Paolini missed out on her first Grand Slam title to Barbora Krejcikova, who prevailed in three sets to capture her second major trophy. Despite her defeat, she has made history at the tournament by becoming the first female player from her country to reach the final. Until this year, she had never won a Tour-level main draw match on the grass. 

Whilst disappointed about missing out on the biggest title of her career, Italian Premier Giorgia Meloni posted a tribute to Paolini on social media just moments after the final had concluded.

“Proud of Jasmine Paolini,” The Agenzia Nazionale Stampa Associata (ANSA) quotes Meloni as saying. 

“The first Italian tennis player to reach the final of the prestigious Wimbledon tournament. 

“Despite the defeat, you lit up the hearts of the Italian people, succeeding in conveying grit and passion to all of us who supported you”. 
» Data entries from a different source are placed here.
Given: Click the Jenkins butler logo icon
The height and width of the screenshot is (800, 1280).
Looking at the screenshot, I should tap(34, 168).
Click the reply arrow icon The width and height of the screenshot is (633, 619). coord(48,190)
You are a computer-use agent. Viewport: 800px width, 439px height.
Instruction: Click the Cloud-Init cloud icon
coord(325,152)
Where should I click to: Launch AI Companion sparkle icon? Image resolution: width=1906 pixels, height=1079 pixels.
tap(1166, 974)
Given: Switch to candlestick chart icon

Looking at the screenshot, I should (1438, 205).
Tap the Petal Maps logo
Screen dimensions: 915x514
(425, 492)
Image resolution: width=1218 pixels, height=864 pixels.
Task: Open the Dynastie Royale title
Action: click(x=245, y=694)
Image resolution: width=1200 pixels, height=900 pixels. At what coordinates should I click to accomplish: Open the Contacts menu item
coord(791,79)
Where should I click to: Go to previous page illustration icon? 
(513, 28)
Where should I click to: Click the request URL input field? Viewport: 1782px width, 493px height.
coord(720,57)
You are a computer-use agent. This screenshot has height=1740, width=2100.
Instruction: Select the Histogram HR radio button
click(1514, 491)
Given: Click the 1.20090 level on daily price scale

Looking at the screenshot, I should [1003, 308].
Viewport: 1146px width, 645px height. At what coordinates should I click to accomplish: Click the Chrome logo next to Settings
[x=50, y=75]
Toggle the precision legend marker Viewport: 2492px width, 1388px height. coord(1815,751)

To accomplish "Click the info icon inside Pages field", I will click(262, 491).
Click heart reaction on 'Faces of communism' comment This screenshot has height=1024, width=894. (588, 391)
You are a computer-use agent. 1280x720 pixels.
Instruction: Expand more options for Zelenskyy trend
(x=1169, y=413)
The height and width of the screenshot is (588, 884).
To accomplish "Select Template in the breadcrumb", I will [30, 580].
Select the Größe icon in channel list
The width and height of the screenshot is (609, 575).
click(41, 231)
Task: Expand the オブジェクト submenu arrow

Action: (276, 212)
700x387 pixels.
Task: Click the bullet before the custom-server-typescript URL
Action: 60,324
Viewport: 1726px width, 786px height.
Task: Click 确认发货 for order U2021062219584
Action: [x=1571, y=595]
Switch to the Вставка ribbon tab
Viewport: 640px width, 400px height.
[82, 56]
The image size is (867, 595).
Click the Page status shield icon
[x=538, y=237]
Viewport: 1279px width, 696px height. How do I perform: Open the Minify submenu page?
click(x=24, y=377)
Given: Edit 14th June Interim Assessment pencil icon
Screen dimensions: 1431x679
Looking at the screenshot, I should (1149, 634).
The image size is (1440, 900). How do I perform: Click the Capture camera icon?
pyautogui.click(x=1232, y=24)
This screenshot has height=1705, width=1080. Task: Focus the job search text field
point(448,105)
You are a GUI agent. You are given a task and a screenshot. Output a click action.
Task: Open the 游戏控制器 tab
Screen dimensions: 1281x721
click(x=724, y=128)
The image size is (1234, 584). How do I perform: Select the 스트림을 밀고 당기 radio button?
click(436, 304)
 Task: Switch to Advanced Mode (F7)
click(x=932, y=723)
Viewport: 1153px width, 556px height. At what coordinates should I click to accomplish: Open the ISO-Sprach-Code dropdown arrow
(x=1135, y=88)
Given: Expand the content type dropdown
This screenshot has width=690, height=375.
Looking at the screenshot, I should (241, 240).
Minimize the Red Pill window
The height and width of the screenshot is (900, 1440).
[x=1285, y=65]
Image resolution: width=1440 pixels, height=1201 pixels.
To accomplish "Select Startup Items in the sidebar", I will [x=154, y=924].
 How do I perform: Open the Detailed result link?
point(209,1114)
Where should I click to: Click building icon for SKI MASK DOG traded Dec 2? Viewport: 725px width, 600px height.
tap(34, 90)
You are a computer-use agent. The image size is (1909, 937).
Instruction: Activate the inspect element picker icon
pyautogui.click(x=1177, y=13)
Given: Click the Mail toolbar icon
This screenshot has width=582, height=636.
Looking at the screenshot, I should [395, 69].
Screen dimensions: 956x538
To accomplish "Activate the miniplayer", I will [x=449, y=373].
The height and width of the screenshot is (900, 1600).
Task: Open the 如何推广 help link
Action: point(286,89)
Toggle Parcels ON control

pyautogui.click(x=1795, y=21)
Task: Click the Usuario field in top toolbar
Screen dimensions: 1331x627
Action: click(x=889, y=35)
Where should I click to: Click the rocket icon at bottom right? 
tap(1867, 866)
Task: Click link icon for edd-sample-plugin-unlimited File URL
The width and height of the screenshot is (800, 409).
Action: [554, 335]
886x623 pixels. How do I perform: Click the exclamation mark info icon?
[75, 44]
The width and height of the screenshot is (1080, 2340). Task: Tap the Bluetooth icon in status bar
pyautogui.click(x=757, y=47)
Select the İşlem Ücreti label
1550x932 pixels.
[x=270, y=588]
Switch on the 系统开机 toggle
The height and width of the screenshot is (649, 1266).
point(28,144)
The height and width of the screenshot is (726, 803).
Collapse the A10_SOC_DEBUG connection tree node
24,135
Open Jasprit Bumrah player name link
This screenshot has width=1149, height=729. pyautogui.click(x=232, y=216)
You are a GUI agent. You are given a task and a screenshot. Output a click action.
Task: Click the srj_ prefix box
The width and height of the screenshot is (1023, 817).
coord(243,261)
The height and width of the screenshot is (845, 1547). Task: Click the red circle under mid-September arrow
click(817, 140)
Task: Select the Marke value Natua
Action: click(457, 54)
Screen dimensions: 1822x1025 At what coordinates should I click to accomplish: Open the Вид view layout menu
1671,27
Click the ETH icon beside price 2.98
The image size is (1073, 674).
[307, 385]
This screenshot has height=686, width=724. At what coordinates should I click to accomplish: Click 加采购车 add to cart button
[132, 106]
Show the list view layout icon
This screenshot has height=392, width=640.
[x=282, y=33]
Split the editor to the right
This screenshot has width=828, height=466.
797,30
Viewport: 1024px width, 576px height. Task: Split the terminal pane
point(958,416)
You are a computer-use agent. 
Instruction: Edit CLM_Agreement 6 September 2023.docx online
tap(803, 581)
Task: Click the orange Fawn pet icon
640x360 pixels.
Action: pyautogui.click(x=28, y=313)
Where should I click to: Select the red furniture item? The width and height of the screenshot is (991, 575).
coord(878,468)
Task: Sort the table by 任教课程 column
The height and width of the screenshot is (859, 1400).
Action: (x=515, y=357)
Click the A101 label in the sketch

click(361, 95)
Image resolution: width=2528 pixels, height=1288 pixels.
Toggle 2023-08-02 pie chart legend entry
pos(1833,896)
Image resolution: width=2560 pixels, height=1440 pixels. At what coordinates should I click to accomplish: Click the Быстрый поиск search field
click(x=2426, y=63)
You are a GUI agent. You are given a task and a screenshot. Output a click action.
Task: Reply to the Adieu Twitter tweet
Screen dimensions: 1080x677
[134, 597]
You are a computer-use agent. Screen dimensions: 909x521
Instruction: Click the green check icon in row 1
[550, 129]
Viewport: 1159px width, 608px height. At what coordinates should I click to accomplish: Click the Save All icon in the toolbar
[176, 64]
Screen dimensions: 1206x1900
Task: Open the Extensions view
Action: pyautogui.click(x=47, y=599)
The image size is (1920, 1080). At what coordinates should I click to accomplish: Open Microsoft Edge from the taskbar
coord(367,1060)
Paolini is the first player ranked outside the top five to reach the final of both Wimbledon and the French Open within the same year since the ranking system was introduced in 1975. She is also only the fourth female player in the Open Era to have reached her first two Grand Slam finals in the same year at Roland Garros and Wimbledon after Chris Evert (1973), Olga Morozova (1974) and Steffi Graf (1987). 

Should she win three or more matches at the US Open later this year, she will also set a new Open Era record for the most Grand Slam wins achieved by an Italian female player in a single season. 

“The last two months have been crazy for me. I want to thank my team, and my family. They always support me and I wouldn’t be here without them. The crowd have been amazing. I received a lot of support. Just incredible to feel the love from them, I enjoy it so much.” Paolini said following her Wimbledon defeat. 

The 28-year-old will rise to a ranking high of No.3 on Monday.